Gemäß § 148 Abs. 1 ABGB hat das Gericht die Ausübung des Besuchsrechtes des nicht pflege- und erziehungsberechtigten Elternteiles in einer dem Wohl des Kindes gemäßen Weise zu regeln oder sie nötigenfalls, besonders wenn die Beziehungen des Kindes zu dem Elternteil, bei dem es aufwächst, unerträglich gestört würden, ganz zu untersagen. Es müssen allerdings gewichtige konkrete Umstände die Annahme rechtfertigen, daß das Besuchsrecht mißbraucht oder in einer dem Kind nachteiligen Weise ausgeübt werden könnte (EFSlg. 31.254; EvBl. 1975/42; 1 Ob 509/83; 2 Ob 563/84; 8 Ob 609/84; 8 Ob 564/85 ua). Solche Umstände haben die Vorinstanzen aufgrund der getroffenen Feststellungen in ihrer Gesamtheit insoweit angenommen, als sie es für dringend geboten erachteten, in die gegenseitigen Beziehungen etwas Ruhe einkehren zu lassen. Sämtliche Ausführungen des Rechtsmittelwerbers, wonach die getroffene Maßnahme offenbar gesetzwidrig sei, weil die Umstände des Einzelfalles von den Vorinstanzen nicht beachtet wurden, ist entgegenzuhalten, daß dies nach ständiger Judikatur die im § 16 AußStrG angeführte Rechtsmittelvoraussetzung der offenbaren Gesetzwidrigkeit nicht herzustellen vermag (SZ 27/159; EvBl. 1968/48; JBl. 1969, 37; 7 Ob 21/70, 8 Ob 560/82; 8 Ob 584/83 uza).

Nach ständiger Rechtsprechung kommt bei der Entscheidung über Pflege und Erziehung der Stetigkeit und Dauer maßgebliche Bedeutung zu, sodaß Maßnahmen, die eine Änderung der Pflege- und Erziehungsverhältnisse mit sich bringen, nur in Betracht zu ziehen sind, wenn sich die Verhältnisse in der Zwischenzeit derart geändert haben, daß eine Neuregelung im Interesse des Kindes dringend geboten ist (1 Ob 736/82; RZ 1978/7; EFSlg. 33.602; 1 Ob 546/83; 8 Ob 584/83 ua). Dies ist hier jedoch nicht der Fall. Es mag richtig sei, daß es Einzelkinder manchmal schwerer haben, sich an gesellschaftlichen Zwängen zu orientieren; bei der mj. Roswitha ist dies aber nicht der Fall.
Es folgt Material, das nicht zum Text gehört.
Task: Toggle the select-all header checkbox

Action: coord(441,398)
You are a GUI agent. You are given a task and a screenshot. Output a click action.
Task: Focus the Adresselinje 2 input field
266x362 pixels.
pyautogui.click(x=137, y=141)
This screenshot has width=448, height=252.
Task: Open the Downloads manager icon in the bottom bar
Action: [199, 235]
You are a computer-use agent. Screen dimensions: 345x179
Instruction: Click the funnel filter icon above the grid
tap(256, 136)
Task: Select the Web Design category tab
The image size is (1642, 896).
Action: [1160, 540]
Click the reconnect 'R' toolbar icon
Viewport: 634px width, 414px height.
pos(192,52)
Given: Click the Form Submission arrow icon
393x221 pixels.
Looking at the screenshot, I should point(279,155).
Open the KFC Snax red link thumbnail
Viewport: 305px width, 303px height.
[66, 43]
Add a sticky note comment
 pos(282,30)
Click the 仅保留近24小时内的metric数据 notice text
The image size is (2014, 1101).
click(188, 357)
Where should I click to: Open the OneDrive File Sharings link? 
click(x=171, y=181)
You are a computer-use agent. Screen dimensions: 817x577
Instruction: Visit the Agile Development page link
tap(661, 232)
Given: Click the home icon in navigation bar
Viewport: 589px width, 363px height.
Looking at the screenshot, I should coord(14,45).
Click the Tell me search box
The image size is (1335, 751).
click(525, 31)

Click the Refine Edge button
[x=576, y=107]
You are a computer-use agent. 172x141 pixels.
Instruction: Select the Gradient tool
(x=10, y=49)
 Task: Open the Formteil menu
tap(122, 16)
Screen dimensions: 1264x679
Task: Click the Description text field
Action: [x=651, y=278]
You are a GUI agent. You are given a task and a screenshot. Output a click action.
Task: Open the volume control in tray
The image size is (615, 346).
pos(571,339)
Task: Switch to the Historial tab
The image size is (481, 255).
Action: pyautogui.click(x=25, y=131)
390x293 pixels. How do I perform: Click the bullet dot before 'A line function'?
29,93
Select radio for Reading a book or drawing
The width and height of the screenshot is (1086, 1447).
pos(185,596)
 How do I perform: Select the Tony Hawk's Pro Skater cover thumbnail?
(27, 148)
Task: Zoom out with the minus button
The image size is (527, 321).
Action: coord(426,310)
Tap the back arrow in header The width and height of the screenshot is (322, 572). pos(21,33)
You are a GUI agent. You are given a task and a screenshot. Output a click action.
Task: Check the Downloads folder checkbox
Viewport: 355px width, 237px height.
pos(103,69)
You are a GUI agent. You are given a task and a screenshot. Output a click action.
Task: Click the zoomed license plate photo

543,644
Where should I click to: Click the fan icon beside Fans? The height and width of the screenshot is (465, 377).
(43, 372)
Das Mädchen wird als altersmäßig entwickeltes Kind mit gepflegtem Äußeren beschrieben, das sich im Kontaktverhalten unschwierig zeigt, wohlerzogen wirkt und sich dem fremden Erwachsenen gegenüber angepaßt verhält (S. 12, 13 des rekursgerichtlichen Beschlusses). Von besonders wichtigen Gründen, die allein eine Übertragung der elterlichen Rechte rechtfertigten (SZ 51/136; EFSlg. 33.600 ua), kann daher nicht gesprochen werden. Der außerordentliche Revisionsrekurs war daher als unzulässig zurückzuweisen.